• [Quoted passage]:

Segment Open

2010 batch IAS officer Narayan Konwar is the Education Secretary of Assam He almost became a school dropout in 9th standard and failed in 12th boards From trysts with the banned outfit ULFA to becoming an IAS officer, his journey will keep you riveted
Indian Masterminds Stories

About 15 km away from Assam’s magic heartland, Mayong, where till this day live people who come closest to the ‘sorcerers’ in Enid Blyton’s books, is a small village called Chamkata. Every year, floods leave the villagers broken, with their longings and belongings washed away in the waters of the river they look upon with devotion – Brahmaputra.

In this tragic setting of hardships grew a boy in physique and spirit, who searched for little delights in playing football with ULFA cadres and watching in awe as they rode by in Yamahas with their Ak-47s. Even when they spoke, he listened intently, their words often sparking a desire to be like them.

But, braving floods and economic hardships, as he grew into a strapping lad, his inclination took a sharp turn towards UPSC, and, today, he is a senior IAS officer. He is Mr. Narayan Konwar, Education Secretary of Assam.

In an exclusive conversation with Indian Masterminds, Mr. Konwar gave riveting details about his journey to IAS.

Narayan Konwar, IAS

SCHOOL DROPOUT

Mr. Konwar’s journey was fraught with hardship every step of the way. From losing his school teacher father at a young age to dropping out of school in the 9th standard because of not being able to pay the fees, his is a story of destiny refusing to let go of him from its chosen path.

Surviving only on his late father’s pension of around Rs. 1200, he learned to bear responsibility early on in life, from their small thatched hut, the roof of which allowed rainwater to dribble inside generously.

Mr. Konwar said, “My mother did not even know to sign. I was the eldest, with two brothers and a sister. After one particularly difficult flood-hit year, when we did not have the money to pay my school fees, I decided to drop out in Class 9. Later, my late father’s colleagues helped me out. Otherwise I would have been a school dropout.”

IAS officer Narayan Konwar with his family

12th FAIL

However, his studies again came to an abrupt halt when he failed in the 12th boards. “That year, the floodwater washed away everything. I could not attend classes as I had to rebuild our hut and worry about where from the next meal would come.”

Segment Closed

• [Data excerpt]:
Segment Open

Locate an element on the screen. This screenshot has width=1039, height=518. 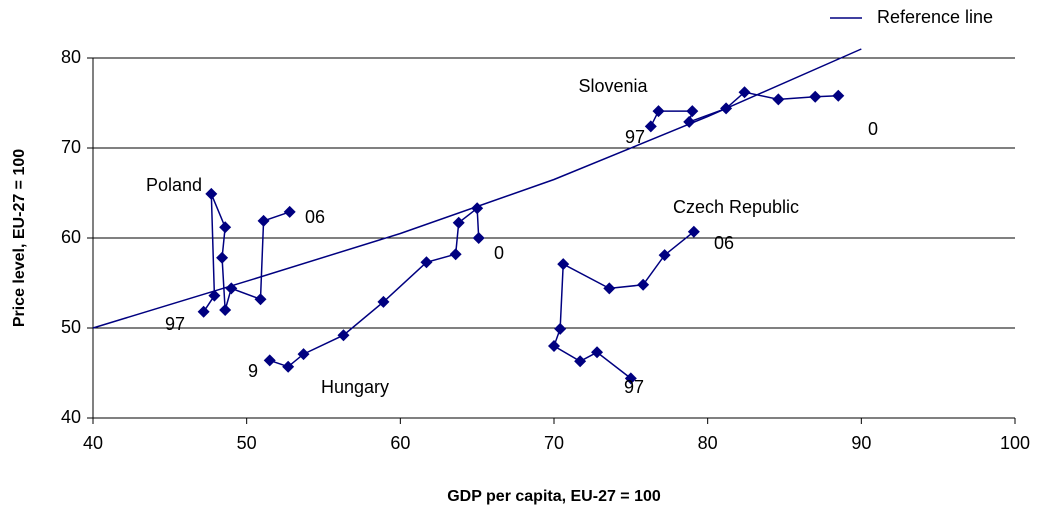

Segment Closed

• [Tasks and exercises]:
- a) Sum up the article on Narayan Konwar in two sentences.
- b) Answer these from the article on Narayan Konwar:
(i) About how far is Chamkata from Mayong?
(ii) Roughly how much was the pension the family survived on?
(iii) Why could Konwar not attend classes in the year he failed his 12th boards?
- c) List every member of Konwar's own family that the article on Narayan Konwar mentions.

• [Responses to the tasks]:
- a) Narayan Konwar, a 2010-batch IAS officer who is now Education Secretary of Assam, grew up in the flood-hit village of Chamkata, where as a boy he played football with ULFA cadres and at times wished to be like them. After losing his schoolteacher father, his family lived on a pension of around Rs. 1200; he nearly became a dropout in Class 9 when fees could not be paid, and he later failed his 12th boards in a year when floods washed everything away.

- b)
(i) About 15 km.
(ii) Around Rs. 1200.
(iii) He had to rebuild the family's hut after the floodwater washed everything away, and he had to worry about where the next meal would come from.

- c) His father, his mother, two brothers, and a sister.